* **EXERCISE**
A complete answer lists every line of the entries below where the string "computer" appears.

Dataset excerpts
══════════

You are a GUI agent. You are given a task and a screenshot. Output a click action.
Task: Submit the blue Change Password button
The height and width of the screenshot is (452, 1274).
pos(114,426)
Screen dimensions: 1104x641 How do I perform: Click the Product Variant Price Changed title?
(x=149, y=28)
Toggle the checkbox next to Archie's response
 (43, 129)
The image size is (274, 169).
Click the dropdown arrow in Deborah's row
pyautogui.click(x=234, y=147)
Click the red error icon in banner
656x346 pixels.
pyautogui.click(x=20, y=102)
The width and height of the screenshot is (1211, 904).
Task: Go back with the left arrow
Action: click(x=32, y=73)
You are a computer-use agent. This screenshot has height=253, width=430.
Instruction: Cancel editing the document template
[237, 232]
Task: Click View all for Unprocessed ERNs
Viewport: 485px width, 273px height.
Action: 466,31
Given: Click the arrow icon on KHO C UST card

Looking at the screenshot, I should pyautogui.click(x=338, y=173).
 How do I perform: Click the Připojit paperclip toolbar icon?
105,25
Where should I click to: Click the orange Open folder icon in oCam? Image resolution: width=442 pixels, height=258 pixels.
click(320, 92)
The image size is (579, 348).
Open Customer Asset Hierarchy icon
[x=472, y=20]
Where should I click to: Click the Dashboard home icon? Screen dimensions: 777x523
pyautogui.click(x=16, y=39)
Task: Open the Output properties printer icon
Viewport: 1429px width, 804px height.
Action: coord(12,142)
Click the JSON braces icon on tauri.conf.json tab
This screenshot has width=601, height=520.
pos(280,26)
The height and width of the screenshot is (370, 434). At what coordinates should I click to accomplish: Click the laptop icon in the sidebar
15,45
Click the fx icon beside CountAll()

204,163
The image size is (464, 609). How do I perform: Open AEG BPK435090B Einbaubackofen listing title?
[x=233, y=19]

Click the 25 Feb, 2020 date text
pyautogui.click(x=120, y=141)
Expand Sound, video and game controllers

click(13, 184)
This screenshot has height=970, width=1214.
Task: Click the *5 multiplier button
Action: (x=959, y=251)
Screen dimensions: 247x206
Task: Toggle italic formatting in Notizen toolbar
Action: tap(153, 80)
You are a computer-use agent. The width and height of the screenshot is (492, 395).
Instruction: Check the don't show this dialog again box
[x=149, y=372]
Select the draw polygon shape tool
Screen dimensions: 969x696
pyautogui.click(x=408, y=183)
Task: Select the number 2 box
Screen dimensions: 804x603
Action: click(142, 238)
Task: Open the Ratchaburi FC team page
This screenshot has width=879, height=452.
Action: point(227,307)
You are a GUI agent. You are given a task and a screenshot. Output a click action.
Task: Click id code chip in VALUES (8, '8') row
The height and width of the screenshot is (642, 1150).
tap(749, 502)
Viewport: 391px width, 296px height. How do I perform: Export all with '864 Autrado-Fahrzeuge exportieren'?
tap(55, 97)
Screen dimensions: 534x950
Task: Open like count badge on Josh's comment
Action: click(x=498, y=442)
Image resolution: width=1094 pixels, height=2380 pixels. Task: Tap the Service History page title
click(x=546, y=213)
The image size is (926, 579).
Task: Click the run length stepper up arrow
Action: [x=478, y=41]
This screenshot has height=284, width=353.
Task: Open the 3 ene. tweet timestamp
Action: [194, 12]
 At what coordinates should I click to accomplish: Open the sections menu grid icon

══════════

* **YOUR SOLUTION**
You are a computer-use agent. This screenshot has height=253, width=430.
You are a computer-use agent. The width and height of the screenshot is (492, 395).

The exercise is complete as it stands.